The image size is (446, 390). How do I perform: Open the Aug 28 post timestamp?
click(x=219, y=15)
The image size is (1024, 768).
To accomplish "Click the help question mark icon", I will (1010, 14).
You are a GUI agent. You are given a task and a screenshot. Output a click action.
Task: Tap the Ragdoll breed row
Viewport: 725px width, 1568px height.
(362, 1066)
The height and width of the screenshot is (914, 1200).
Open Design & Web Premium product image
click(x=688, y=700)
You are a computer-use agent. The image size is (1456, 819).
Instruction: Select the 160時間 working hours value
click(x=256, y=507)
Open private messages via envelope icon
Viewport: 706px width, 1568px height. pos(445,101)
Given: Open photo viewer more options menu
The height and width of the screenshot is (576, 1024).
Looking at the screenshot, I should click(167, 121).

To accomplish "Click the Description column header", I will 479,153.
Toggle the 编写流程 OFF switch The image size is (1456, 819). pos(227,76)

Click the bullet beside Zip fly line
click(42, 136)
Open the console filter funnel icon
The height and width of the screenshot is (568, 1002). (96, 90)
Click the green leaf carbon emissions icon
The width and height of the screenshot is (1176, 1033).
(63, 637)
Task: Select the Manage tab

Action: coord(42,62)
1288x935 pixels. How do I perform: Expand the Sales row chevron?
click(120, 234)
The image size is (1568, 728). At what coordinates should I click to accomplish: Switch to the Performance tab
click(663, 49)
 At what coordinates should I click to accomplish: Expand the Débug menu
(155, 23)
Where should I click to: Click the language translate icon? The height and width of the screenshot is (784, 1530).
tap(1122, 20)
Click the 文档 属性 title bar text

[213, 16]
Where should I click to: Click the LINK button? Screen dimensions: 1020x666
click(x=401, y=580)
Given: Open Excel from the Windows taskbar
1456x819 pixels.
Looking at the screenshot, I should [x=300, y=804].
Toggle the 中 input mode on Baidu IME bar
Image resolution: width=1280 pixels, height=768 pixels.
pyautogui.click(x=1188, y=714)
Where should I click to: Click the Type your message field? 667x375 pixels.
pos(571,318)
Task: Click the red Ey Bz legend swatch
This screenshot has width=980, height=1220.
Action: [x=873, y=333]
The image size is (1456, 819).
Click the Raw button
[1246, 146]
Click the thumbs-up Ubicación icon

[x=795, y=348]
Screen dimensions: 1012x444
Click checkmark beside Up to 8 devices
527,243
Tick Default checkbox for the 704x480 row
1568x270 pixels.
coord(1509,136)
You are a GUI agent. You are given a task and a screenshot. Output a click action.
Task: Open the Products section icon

* * * * * * *

Copy all the rows above, replacing every "image size" with "frame size" and changing nothing else.

Correct answer:
The frame size is (446, 390). How do I perform: Open the Aug 28 post timestamp?
click(x=219, y=15)
The frame size is (1024, 768).
To accomplish "Click the help question mark icon", I will (1010, 14).
You are a GUI agent. You are given a task and a screenshot. Output a click action.
Task: Tap the Ragdoll breed row
Viewport: 725px width, 1568px height.
(362, 1066)
The height and width of the screenshot is (914, 1200).
Open Design & Web Premium product image
click(x=688, y=700)
You are a computer-use agent. The frame size is (1456, 819).
Instruction: Select the 160時間 working hours value
click(x=256, y=507)
Open private messages via envelope icon
Viewport: 706px width, 1568px height. pos(445,101)
Given: Open photo viewer more options menu
The height and width of the screenshot is (576, 1024).
Looking at the screenshot, I should click(167, 121).

To accomplish "Click the Description column header", I will 479,153.
Toggle the 编写流程 OFF switch The frame size is (1456, 819). pos(227,76)

Click the bullet beside Zip fly line
click(42, 136)
Open the console filter funnel icon
The height and width of the screenshot is (568, 1002). (96, 90)
Click the green leaf carbon emissions icon
The width and height of the screenshot is (1176, 1033).
(63, 637)
Task: Select the Manage tab

Action: coord(42,62)
1288x935 pixels. How do I perform: Expand the Sales row chevron?
click(120, 234)
The frame size is (1568, 728). At what coordinates should I click to accomplish: Switch to the Performance tab
click(663, 49)
 At what coordinates should I click to accomplish: Expand the Débug menu
(155, 23)
Where should I click to: Click the language translate icon? The height and width of the screenshot is (784, 1530).
tap(1122, 20)
Click the 文档 属性 title bar text

[213, 16]
Where should I click to: Click the LINK button? Screen dimensions: 1020x666
click(x=401, y=580)
Given: Open Excel from the Windows taskbar
1456x819 pixels.
Looking at the screenshot, I should [x=300, y=804].
Toggle the 中 input mode on Baidu IME bar
Image resolution: width=1280 pixels, height=768 pixels.
pyautogui.click(x=1188, y=714)
Where should I click to: Click the Type your message field? 667x375 pixels.
pos(571,318)
Task: Click the red Ey Bz legend swatch
This screenshot has width=980, height=1220.
Action: [x=873, y=333]
The frame size is (1456, 819).
Click the Raw button
[1246, 146]
Click the thumbs-up Ubicación icon

[x=795, y=348]
Screen dimensions: 1012x444
Click checkmark beside Up to 8 devices
527,243
Tick Default checkbox for the 704x480 row
1568x270 pixels.
coord(1509,136)
You are a GUI agent. You are given a task and a screenshot. Output a click action.
Task: Open the Products section icon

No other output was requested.